Although diazepam will usually stop the fits, relapse quite commonly occurs within the next hour. To prevent relapses phenytoin or more usually fosphenytoin is given intravenously with ECG monitoring, since it is a cardiac depressant.
Alternatively, phenobarbitone sodium can be given by intravenous injection. If the fits still persist chlomethiazole should be given intravenously. It should not be given in acute pulmonary insufficiency. Finally, if all therapies fail, thiopentone can be given by intravenous injection, using artificial ventilation, if necessary.
Paraldehyde is an oily liquid with pungent smell. It is a CNS depressant which controls status epilepticus. It is given rectally or by deep intramuscular injection. It is not the first line treatment for status epilepticus, but has the advantage of relatively freedom from severe respiratory depression seen with other drugs and does not require close monitoring and respiratory support.
ii.

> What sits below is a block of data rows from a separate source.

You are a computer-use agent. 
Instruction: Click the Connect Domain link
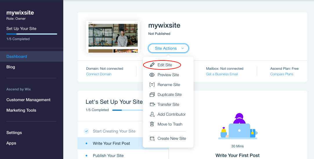[99, 74]
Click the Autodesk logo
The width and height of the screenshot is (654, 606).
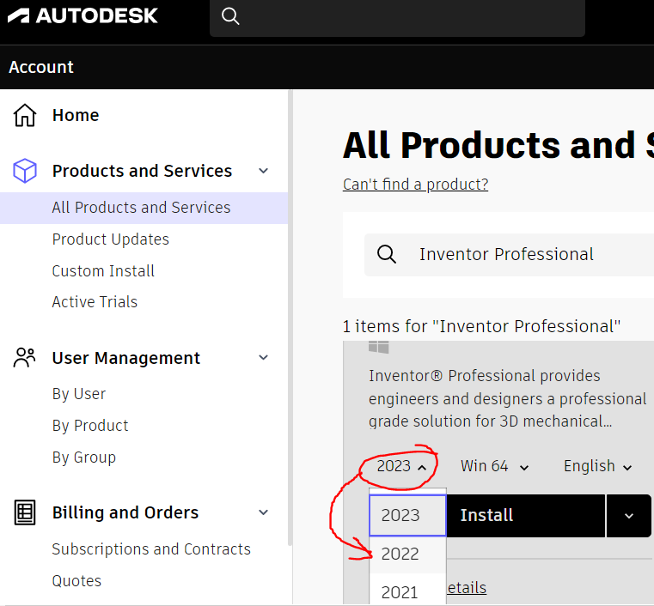(83, 15)
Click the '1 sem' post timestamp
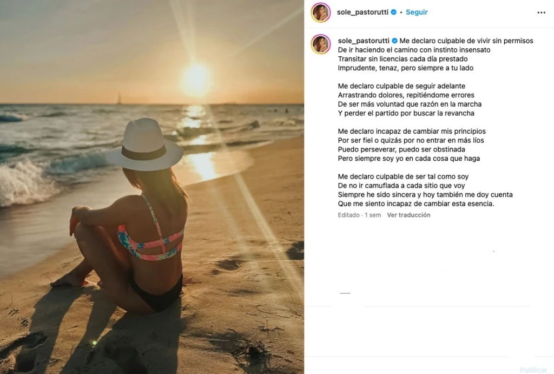Image resolution: width=554 pixels, height=374 pixels. 373,215
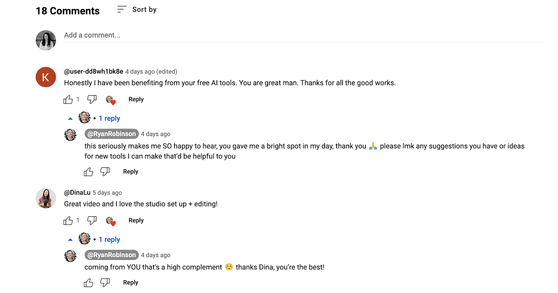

Anti-Epileptics and Pregnancy:
Antiepileptic drugs given during pregnancy are associated with an increased risk of fetal malformations. Carbamazepine, phenytoin and valproate carry the risk of neural tube and other defects. To counteract the risk of congenital defects, women should receive folic acid (5 mg) daily before and throughout pregnancy.
In view of the risk of neonatal bleeding associated with carbamazepine, phenobarbitone and phenytoin, prophylactic vitamin K is recommended before the delivery. Antiepileptic drugs induce liver enzymes and thus increase the rate of breakdown of oral contraceptives, which requires necessary changes in the patient’s method of contraception.